RECORDS SUPPLIED:
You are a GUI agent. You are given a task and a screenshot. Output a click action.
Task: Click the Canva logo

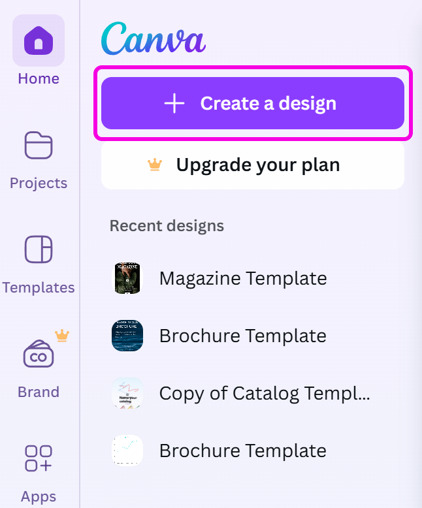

* * *

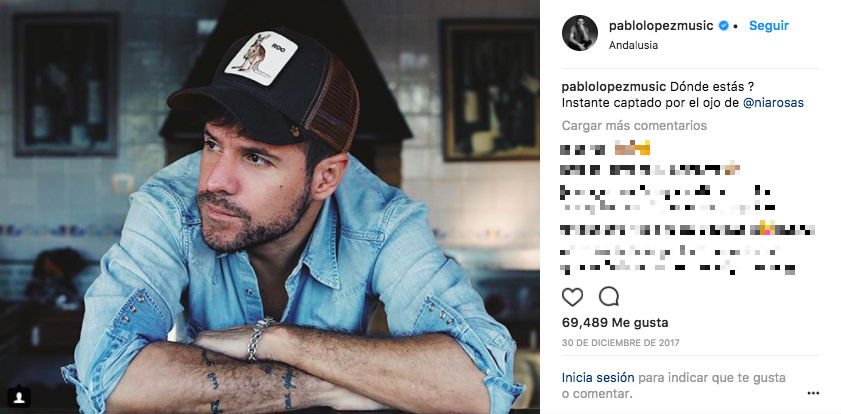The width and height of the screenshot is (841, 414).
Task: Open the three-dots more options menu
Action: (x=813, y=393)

...

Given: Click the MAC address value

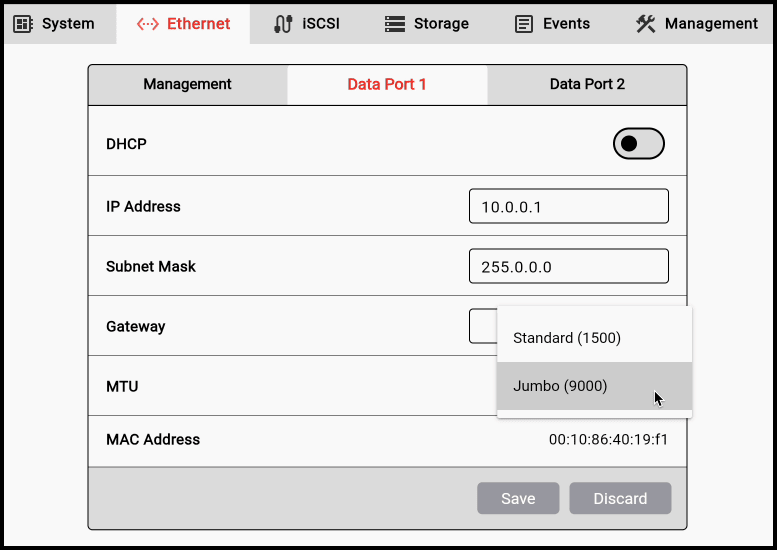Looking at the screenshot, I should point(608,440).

WRITTEN INSTRUCTION: Output again, without changes, everything in the data from the line containing "You are a GUI" down to the line containing "Task: Click the Canva logo", including both of those lines.

FINAL RESULT:
You are a GUI agent. You are given a task and a screenshot. Output a click action.
Task: Click the Canva logo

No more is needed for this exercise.